• [Aim of the task]:
Please retype, word for word, the line containing "527x378 pixels." and every line after it through the end of the records, leaving out all pictures.

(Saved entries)
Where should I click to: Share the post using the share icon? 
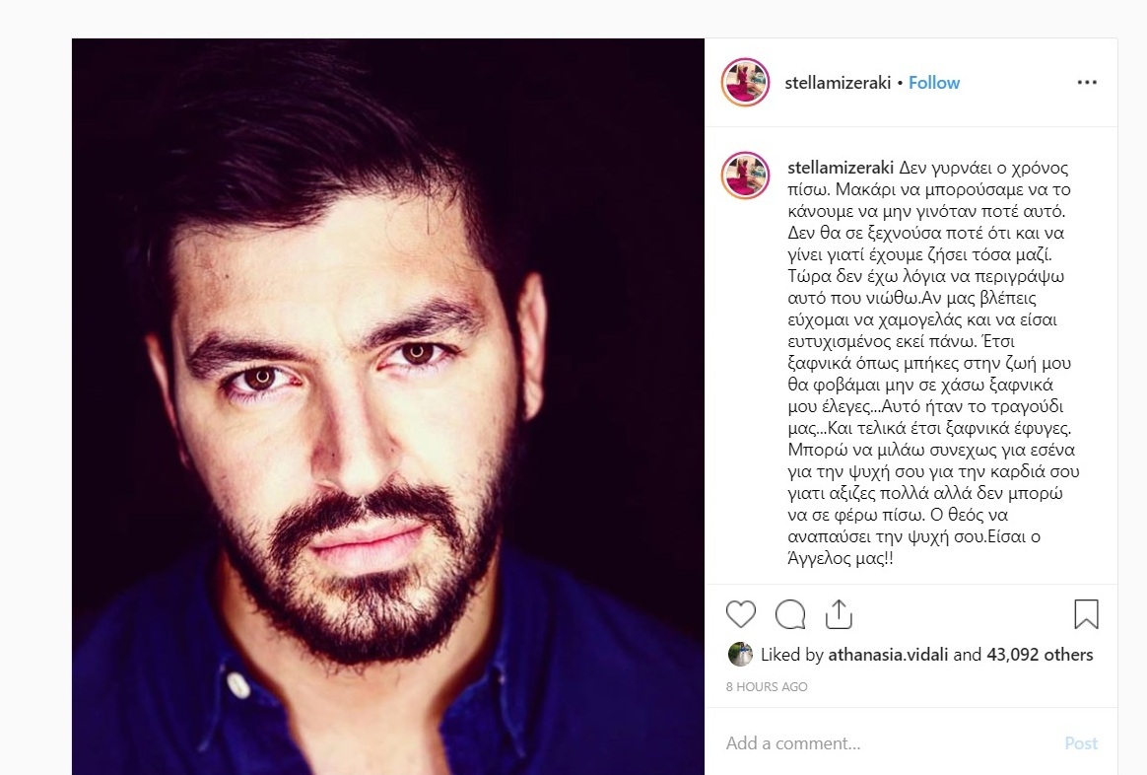pos(839,614)
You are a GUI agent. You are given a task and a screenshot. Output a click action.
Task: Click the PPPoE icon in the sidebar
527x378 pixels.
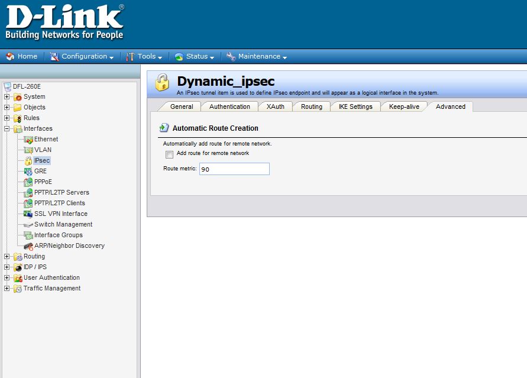[28, 182]
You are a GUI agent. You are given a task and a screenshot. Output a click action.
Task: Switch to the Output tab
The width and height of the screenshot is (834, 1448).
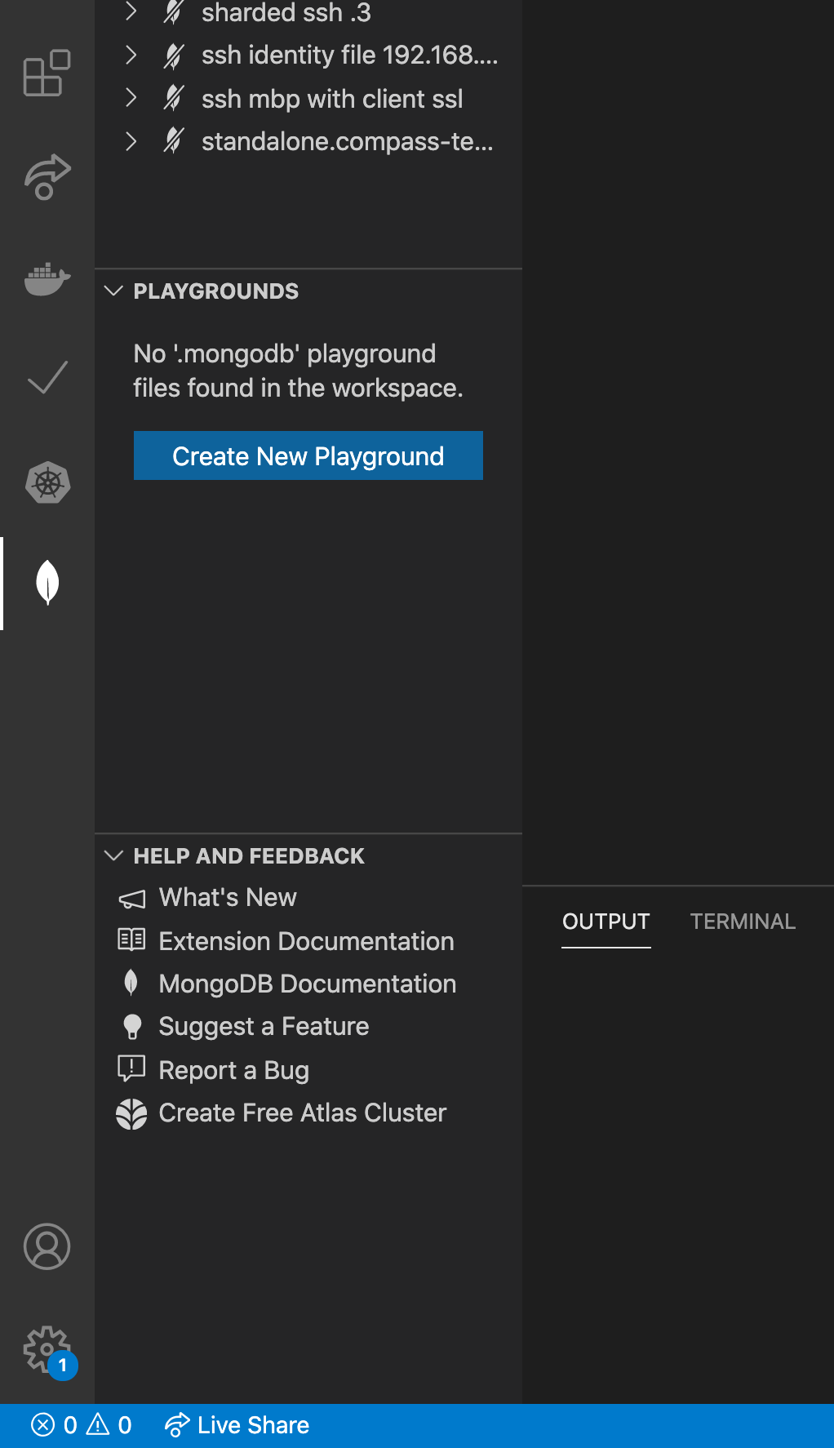click(606, 922)
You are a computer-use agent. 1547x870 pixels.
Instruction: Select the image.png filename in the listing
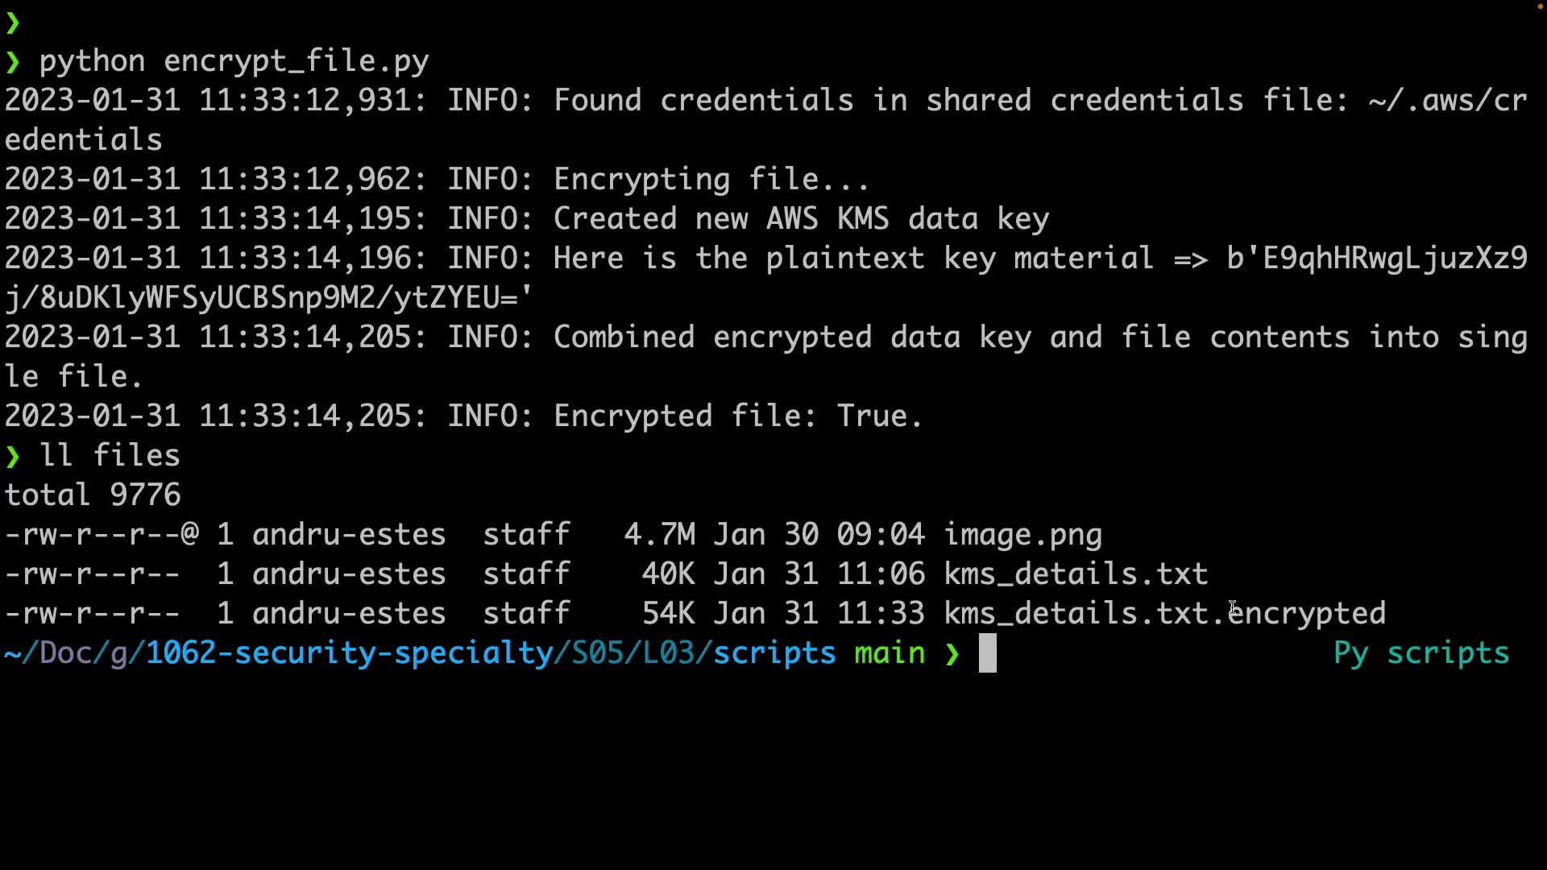(x=1022, y=535)
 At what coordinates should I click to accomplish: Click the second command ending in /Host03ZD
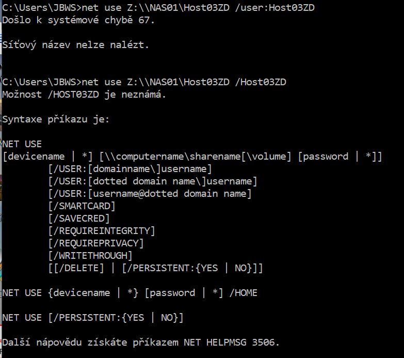pos(144,82)
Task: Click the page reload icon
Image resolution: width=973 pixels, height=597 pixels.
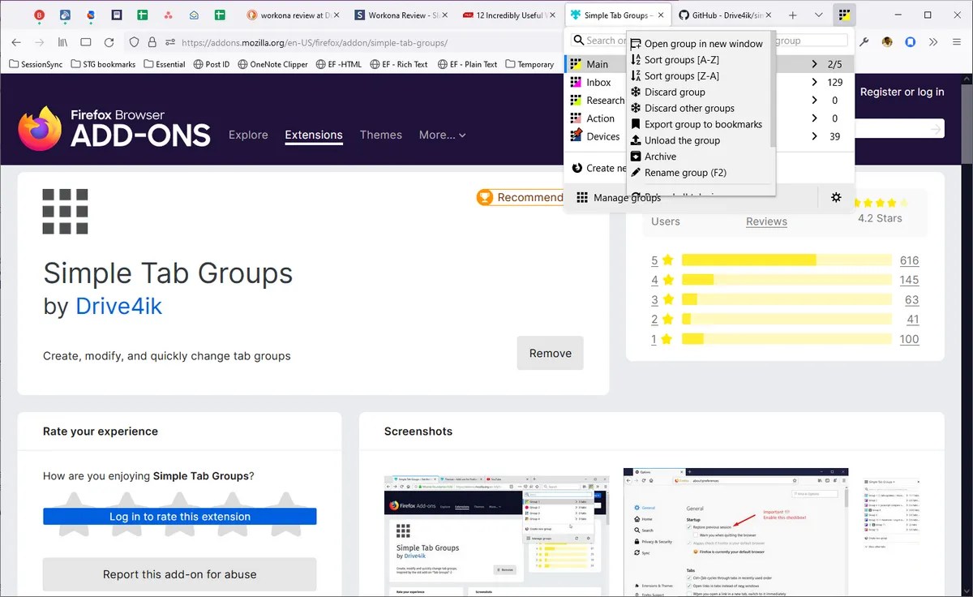Action: point(109,42)
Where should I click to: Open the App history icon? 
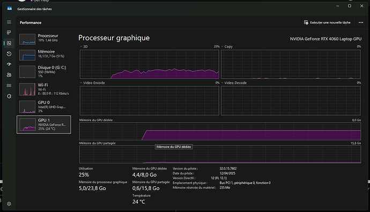coord(9,54)
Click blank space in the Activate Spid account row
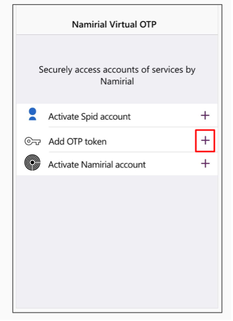The width and height of the screenshot is (233, 321). point(164,116)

• [Problem solution]:
527x378 pixels.
[28, 182]
You are a GUI agent. You are given a task and a screenshot. Output a click action.
Task: Switch to the Output tab
The width and height of the screenshot is (834, 1448).
click(606, 922)
You are a computer-use agent. 1547x870 pixels.
Instruction: Select the image.png filename in the listing
(x=1022, y=535)
 At what coordinates should I click to accomplish: Click the second command ending in /Host03ZD
pos(144,82)
Task: Click the page reload icon
Image resolution: width=973 pixels, height=597 pixels.
Action: point(109,42)
Where should I click to: Open the App history icon? 
coord(9,54)
Click blank space in the Activate Spid account row
The width and height of the screenshot is (233, 321). point(164,116)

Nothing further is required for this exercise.